Bacterial Plasmids and Antibiotic Resistance Laboratory Report
Jonathan Paul Loomis
November 17, 1998
TA: Heather Emmitte
Introduction
Overview
This laboratory exercise dealt with the resistance bacteria has to a particular antibiotic in their natural state and in a genetically altered state. We were particularly interested in the affects genetic altering had on the bacteria's resistance to the antibiotic because it relates to genetic engineering in plants and animals, and most lately in humans.
Purpose
The purpose of this laboratory exercise was to determine if bacteria cells that had been infused with plasmid DNA would present a resistance to an antibiotic. In a broader sense, we were trying to determine if one could add specific codes of DNA in the form of plasmids to a cell and alter its fundamental genetic makeup. In the second half of the experiment we were also trying to determine the specific length of the strands we had added to the cells by using the process of electrophoresis.
Hypothesis
I had two hypotheses for this particular experiment. The first dealt with weather or not the bacteria would grow in the environments with and without ampicillin. I predicted that the bacteria in the plate that contained no ampicillin would grow without hindrance. I predicted that the transformed bacteria would grow in the presence of ampicillin, but that the bacteria that had not been transformed would not.
My second hypothesis dealt with the length of the plasmid DNA we added to the bacteria and the results of the electrophoresis. I predicted that our length of plasmid would run close to the dimmer of approximately 2100 or 2200 bp on the standard curve.
Procedure
The following is a list of materials used in this lab:
We used the TA's handout for the procedure in place of the lab manual. The only change we made from the handout was that we added 400 micoliters of SOC nutrient in step one of part one instead of 200. We also made a few mistakes in the counting of specific times for the various hot and cold baths the bacteria had to go through in steps three and four of part one.
Results
Chart of Base Pairs vs. Distance
|
Fragment Length in Base Pairs |
Distance in Centimeters |
|
,000 |
.6 |
|
,700 |
.8 |
|
,600 |
.1 |
|
,300 |
.3 |
|
,200 |
.0 |
|
,100 |
.1 |
|
470 |
.6 |
Sorry, due to the horrible problems at the university computer labs this image could not be scanned. It will come in as soon as possible.
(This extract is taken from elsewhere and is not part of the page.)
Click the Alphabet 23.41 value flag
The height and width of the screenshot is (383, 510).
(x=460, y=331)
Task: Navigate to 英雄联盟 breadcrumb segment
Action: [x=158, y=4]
This line of best fit shows the length of our particular plasmid DNA. It is roughly 2,300 base pairs in length, when judged by the fact that it traveled 2.9 cm on the electrophoresis gel.
Agar plate results
Sorry, due to the horrible problems at the university computer labs this image could not be scanned. It will come in as soon as possible.
These two agar plates show clearly that the bacteria grew in all conditions except when ampicillin was present and the bacteria had not been transferred. There were a few minor examples of contamination on the plates as well, but these did not seem to affect the other results. The bacteria in the plate without ampicillin produced a bacterial lawn, while the transferred bacteria in the plate with ampicillin grew up into colonies and not a lawn.
Discussion
This laboratory exercise was really very informative and interesting. I learned a number of things. I learned that in a relatively short period of time and by way of a relatively simple process one can change the fundamental makeup of the DNA of a cell. In this case it was the E. Coli bacteria, but I'm sure that plant and animal cells would be just as simple to transform. I was also interested to find that the DNA plasmid, once inside the cell, had no problem performing its duties of manufacturing enzymes. I would have guessed that the DNA would have had to bind with the other DNA already in the cell in order to perform its tasks.
My hypothesis concerning the ager plates was correct. The bacteria grew just fine in the plate without ampicillin. The bacteria with the plasmid DNA, which was producing the enzyme that counteracted ampicillin, grew fine in the presence of ampicillin while the bacteria without the enzyme did not grow.
My second hypothesis concerning the projected length of the plasmid DNA that was discovered using the process of electrophoresis was also correct. I had predicted that the plasmid would be of a length near the dimmer of 2,100 bp to 2,200 bp and the actual was approximately 2,300 bp in length.
There is very little that went wrong in this experiment. The most notable problem was the presence of some contamination in the ager plates (which is noted in the results), but this contamination did not seem to affect the results in any way. It is possible that the difference between the bacterial lawn in one plate and the bacterial colonies in the other was a result of some sort of contamination, but rather unlikely.
Extra Credit Question
Which migrates faster in an electrophoresis gel: a small short piece of DNA or a long piece of DNA?
The short pieces of plasmid will travel much faster than the long ones.